• **GIVEN ENTRIES**:
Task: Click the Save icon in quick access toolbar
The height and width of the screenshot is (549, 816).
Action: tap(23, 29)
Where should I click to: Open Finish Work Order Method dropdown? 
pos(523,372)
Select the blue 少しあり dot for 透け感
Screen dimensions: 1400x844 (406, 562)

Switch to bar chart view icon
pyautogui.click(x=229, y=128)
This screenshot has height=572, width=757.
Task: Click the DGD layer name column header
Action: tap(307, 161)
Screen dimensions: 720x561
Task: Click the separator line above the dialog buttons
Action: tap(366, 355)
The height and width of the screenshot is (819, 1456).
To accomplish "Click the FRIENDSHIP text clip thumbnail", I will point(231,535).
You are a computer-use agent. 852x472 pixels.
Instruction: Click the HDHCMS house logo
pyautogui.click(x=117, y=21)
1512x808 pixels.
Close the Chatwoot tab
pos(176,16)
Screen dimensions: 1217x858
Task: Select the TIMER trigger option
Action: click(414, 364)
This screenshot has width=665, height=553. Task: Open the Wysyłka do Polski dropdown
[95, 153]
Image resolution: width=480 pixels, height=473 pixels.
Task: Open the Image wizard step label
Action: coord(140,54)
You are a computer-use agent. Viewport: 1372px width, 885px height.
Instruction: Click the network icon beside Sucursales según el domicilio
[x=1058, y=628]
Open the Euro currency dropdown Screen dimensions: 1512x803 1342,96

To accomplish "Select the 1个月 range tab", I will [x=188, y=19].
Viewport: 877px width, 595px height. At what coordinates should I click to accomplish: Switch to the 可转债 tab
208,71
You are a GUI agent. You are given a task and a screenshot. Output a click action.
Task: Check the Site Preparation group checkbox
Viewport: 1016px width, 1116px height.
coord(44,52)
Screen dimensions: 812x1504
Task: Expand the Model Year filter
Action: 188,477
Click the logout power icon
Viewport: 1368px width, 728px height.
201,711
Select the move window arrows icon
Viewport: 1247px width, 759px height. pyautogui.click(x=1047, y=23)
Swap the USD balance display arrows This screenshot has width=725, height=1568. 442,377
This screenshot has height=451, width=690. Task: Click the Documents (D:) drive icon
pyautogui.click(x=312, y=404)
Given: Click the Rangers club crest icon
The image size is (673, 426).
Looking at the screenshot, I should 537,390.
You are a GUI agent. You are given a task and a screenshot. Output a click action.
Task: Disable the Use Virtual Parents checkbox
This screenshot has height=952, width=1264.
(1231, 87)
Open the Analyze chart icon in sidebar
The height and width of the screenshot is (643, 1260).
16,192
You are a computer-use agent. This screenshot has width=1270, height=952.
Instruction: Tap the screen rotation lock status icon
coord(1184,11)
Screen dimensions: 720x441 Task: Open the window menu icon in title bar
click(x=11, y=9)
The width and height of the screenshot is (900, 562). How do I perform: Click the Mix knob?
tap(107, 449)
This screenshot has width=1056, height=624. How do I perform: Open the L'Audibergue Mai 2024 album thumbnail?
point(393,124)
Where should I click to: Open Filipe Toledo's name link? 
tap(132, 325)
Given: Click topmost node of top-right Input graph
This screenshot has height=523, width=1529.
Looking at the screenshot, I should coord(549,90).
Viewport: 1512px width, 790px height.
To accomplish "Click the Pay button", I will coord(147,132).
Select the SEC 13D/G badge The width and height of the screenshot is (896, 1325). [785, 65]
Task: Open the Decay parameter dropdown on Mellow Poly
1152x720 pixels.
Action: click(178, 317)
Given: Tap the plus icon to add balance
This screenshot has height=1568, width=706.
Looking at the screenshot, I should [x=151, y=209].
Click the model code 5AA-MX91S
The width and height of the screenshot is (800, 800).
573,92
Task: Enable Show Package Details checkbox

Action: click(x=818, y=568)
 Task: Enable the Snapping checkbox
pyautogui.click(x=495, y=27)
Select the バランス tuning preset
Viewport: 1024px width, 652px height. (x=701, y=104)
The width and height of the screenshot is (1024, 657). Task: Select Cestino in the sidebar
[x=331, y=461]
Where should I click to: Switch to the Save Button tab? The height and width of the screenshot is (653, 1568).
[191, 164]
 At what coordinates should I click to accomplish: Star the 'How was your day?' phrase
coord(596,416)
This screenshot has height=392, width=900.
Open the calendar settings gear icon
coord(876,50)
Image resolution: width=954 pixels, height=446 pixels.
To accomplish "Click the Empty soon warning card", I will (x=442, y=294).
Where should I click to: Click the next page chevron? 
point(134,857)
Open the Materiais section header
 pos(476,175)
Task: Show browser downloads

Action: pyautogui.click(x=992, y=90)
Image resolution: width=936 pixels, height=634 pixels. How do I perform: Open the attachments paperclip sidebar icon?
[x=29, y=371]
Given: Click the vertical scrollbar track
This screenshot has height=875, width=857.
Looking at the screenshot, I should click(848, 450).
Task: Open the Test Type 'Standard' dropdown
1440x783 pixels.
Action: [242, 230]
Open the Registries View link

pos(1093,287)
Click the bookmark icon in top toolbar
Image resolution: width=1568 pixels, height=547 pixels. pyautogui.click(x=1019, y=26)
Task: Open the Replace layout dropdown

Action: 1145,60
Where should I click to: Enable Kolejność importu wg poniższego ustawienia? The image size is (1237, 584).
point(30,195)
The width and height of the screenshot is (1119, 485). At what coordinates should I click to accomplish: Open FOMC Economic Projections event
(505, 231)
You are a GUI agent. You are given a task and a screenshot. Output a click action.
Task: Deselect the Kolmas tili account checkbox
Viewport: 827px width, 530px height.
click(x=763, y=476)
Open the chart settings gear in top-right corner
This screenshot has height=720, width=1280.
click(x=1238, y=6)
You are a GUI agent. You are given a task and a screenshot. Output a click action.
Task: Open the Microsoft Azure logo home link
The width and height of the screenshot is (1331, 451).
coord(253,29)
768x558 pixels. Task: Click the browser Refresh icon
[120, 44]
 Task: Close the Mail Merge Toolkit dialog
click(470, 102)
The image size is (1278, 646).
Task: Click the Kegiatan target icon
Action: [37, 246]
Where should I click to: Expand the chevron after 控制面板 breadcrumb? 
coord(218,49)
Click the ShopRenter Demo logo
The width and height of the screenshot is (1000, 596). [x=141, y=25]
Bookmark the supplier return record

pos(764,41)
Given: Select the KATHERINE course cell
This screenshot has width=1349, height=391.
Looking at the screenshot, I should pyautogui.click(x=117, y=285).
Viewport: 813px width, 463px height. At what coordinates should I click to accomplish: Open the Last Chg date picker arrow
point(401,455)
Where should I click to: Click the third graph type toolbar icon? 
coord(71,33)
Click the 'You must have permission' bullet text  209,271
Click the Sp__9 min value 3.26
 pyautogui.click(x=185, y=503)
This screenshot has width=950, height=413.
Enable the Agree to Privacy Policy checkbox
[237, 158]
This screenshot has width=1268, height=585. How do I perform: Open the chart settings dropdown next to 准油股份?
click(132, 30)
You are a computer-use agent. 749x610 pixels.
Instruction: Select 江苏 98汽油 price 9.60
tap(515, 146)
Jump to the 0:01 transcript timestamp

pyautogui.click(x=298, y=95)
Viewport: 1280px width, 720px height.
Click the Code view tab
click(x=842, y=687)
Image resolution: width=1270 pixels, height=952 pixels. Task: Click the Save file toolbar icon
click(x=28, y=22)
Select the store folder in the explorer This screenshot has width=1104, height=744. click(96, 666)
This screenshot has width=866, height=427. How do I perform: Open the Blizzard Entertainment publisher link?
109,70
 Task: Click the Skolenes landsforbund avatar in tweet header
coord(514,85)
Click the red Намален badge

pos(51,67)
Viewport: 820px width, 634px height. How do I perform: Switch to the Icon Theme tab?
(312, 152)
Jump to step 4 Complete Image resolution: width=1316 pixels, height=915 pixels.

• **DIRECTIONS FOR THIS TASK**:
Look through the entries for lines containing the word "computer" and return each one.

• **EXERCISE ANSWER**:
You are a computer-use agent. 852x472 pixels.
You are a computer-use agent. Viewport: 1372px width, 885px height.
You are a computer-use agent. This screenshot has width=1270, height=952.
You are a computer-use agent. 749x610 pixels.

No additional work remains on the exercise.